Maestro is a tool for managing and running AI agents and workflows.
- Python 3.11, 3.12, or 3.13
pip install git+https://github.com/AI4quantum/maestro.git@v0.7.0
Note: If using scoring or crewai agents, install:
pip install "maestro[crewai] @ git+https://github.com/AI4quantum/maestro.git@v0.7.0"
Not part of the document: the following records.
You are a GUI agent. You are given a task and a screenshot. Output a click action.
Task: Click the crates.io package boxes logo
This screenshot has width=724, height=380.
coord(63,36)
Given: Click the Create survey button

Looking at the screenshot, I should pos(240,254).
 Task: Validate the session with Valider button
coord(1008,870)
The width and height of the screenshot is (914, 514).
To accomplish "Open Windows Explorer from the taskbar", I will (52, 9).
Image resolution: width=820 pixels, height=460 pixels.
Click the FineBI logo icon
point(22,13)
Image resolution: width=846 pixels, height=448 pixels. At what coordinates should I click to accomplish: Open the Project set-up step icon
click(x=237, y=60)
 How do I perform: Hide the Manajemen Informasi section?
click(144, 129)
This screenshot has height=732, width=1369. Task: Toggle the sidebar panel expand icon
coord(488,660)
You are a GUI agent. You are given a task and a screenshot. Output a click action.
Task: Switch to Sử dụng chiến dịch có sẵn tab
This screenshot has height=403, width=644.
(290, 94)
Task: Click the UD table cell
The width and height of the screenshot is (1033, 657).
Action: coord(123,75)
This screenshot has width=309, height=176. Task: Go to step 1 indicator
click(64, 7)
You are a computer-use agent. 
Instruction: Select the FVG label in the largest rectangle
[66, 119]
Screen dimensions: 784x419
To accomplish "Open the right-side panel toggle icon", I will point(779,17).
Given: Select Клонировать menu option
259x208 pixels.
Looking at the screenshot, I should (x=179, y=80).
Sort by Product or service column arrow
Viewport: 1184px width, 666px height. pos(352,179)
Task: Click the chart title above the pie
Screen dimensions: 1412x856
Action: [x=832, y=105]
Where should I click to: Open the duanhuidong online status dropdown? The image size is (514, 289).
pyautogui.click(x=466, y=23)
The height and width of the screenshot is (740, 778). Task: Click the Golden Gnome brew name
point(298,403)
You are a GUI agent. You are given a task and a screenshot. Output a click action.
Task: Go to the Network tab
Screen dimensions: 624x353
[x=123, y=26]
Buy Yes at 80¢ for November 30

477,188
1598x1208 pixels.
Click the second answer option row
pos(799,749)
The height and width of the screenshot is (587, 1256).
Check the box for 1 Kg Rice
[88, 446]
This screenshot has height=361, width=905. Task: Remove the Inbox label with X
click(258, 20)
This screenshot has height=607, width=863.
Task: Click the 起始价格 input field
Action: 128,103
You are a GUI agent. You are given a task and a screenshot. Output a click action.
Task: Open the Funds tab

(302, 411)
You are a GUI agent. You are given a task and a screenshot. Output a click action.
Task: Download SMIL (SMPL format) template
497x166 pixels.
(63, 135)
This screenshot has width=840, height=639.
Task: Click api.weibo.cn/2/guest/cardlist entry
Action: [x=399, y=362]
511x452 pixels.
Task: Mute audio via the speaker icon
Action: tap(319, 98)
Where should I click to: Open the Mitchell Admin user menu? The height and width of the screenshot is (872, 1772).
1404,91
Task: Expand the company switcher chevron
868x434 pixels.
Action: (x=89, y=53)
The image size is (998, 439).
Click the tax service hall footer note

Python Version Note: While Maestro core supports Python 3.11-3.13, some demos and examples are tested primarily with Python 3.12. For the most stable experience with demos, we recommend using Python 3.12.
- Run a workflow:
maestro run <workflow_path>
- Create an agent:
maestro create <agent_path>
- Validate a workflow or agent:
maestro validate <path>
- Serve workflows with streaming:
maestro serve <agents_file> <workflow_file>
Maestro provides real-time streaming capabilities for workflows.
# Start streaming server
maestro serve agents.yaml workflow.yaml
# Test streaming
curl -X POST "http://localhost:8000/chat/stream" \
-H "Content-Type: application/json" \
-d '{"prompt": "Your prompt"}' \
--no-buffer
- Clone the repository:
git clone https://github.com/AI4quantum/maestro.git
cd maestro
- Install development dependencies:
uv sync --all-extras
- Run tests:
uv run pytest
- Run the formatter:
uv run ruff format
- Run the linter:
uv run ruff check --fix
Maestro includes automatic evaluation capabilities using IBM's watsonx governance platform:
Note: This feature is optional and disabled by default. To opt in, set the environment variable MAESTRO_AUTO_EVALUATION=true
when running workflows. If unset or set to anything else, evaluation will be skipped.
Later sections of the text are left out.